*PAGE TEXT*
☆ ☆ ☆

The Unidentified Class: Soviet Bureaucracy as seen by Leon Trotsky

What was the nature of the system that existed in our country during the "soviet" period?

This is certainly one of the most impor­tant questions for history, and to an extent for the other social sciences. And it is not at all an academic question - it is very closely tied to the present epoch, for it is impossible to understand the reality of today without understanding that of yes­terday.

And yet this question can be summed up as follows: what was the nature of the central actor of the "soviet" system, which determined the country’s development, ie the ruling bureaucracy? What were its relations with other social groups? What motives and needs determined its activ­ity?

It is impossible to study these problems seriously without knowing the works of Leon Trotsky, one of the first writers to try to understand and analyse the nature of the "soviet" system and its ruling strata. Trotsky devoted several works to this problem, but his most general and concentrated view of the bureaucracy is set out in his book The Revolution Be­trayed, published 60 years ago (1) .

Principal characteristics of the bureaucracy

Let us recall the main characteristics of the bureaucracy that Trotsky gives in his book:

1) The upper levels of the social pyra­mid of the USSR are occupied by "a ruling caste in the proper sense of the word" (p117), and this caste "does not do any directly productive work, but directs, orders, commands, par­dons and punishes" . According to Trotsky, this stratum comprises be­tween 5 and 6 million people.

2) This stratum which rules everything is removed from any control by the masses who produce social commodi­ties. The bureaucracy reigns, the toiling masses "obey and are silent.

☆ ☆ ☆

*MATERIAL*
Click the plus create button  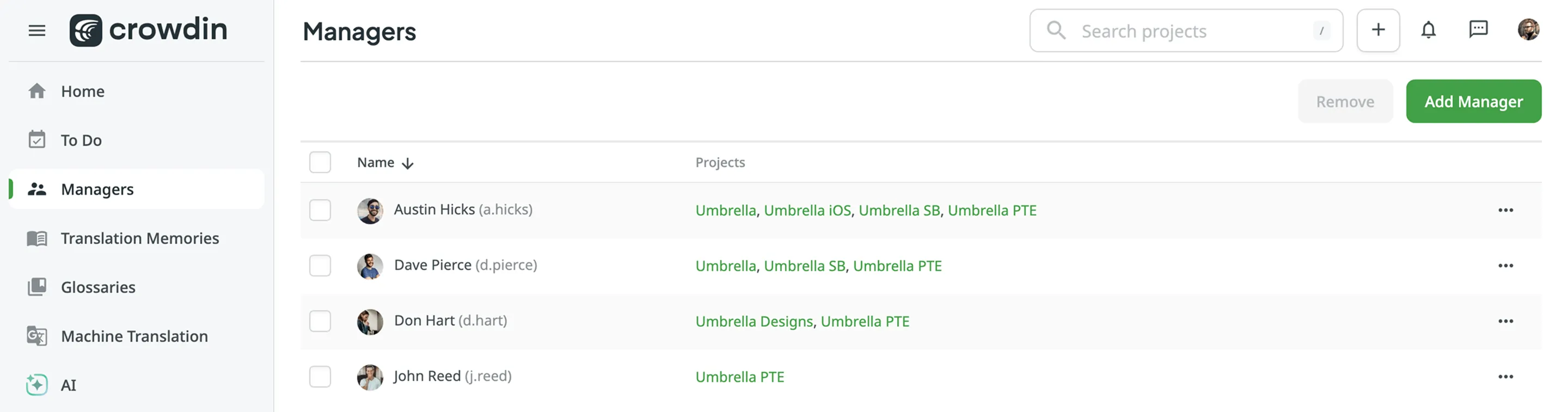[1378, 30]
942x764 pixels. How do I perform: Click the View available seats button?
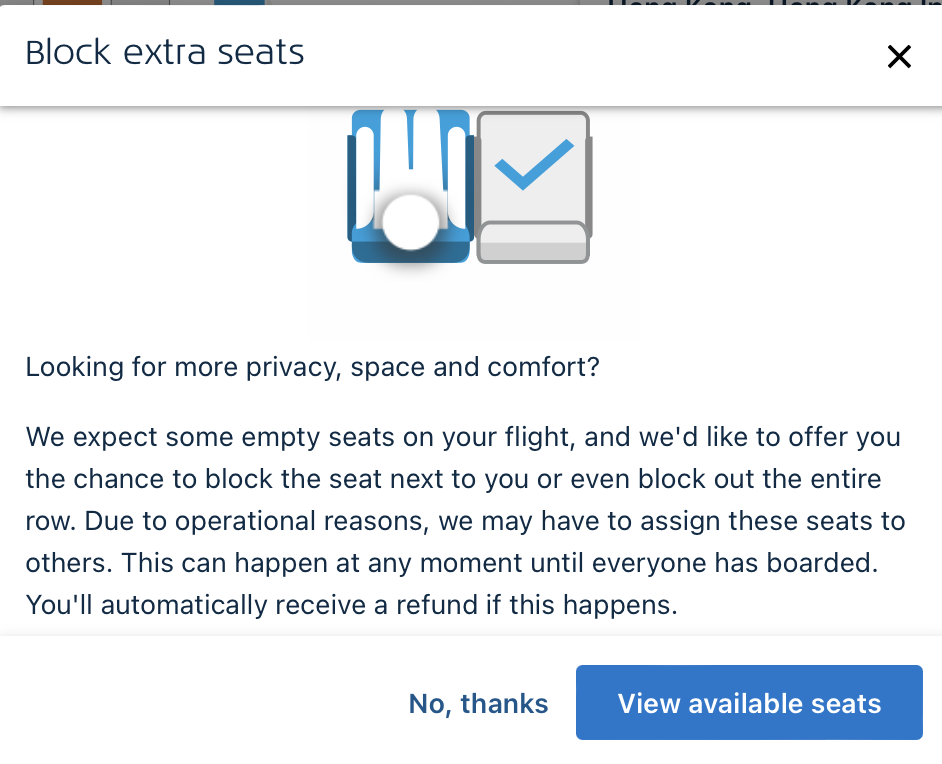749,703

☆ ☆ ☆

*WHAT YOU SHOULD DO*
Return the passage of the text on Soviet bureaucracy from "The Unidentified Class: Soviet" up to and including "determined its activ­ity?". The data above can be set aside for this work.

*WRITTEN ANSWER*
The Unidentified Class: Soviet Bureaucracy as seen by Leon Trotsky

What was the nature of the system that existed in our country during the "soviet" period?

This is certainly one of the most impor­tant questions for history, and to an extent for the other social sciences. And it is not at all an academic question - it is very closely tied to the present epoch, for it is impossible to understand the reality of today without understanding that of yes­terday.

And yet this question can be summed up as follows: what was the nature of the central actor of the "soviet" system, which determined the country’s development, ie the ruling bureaucracy? What were its relations with other social groups? What motives and needs determined its activ­ity?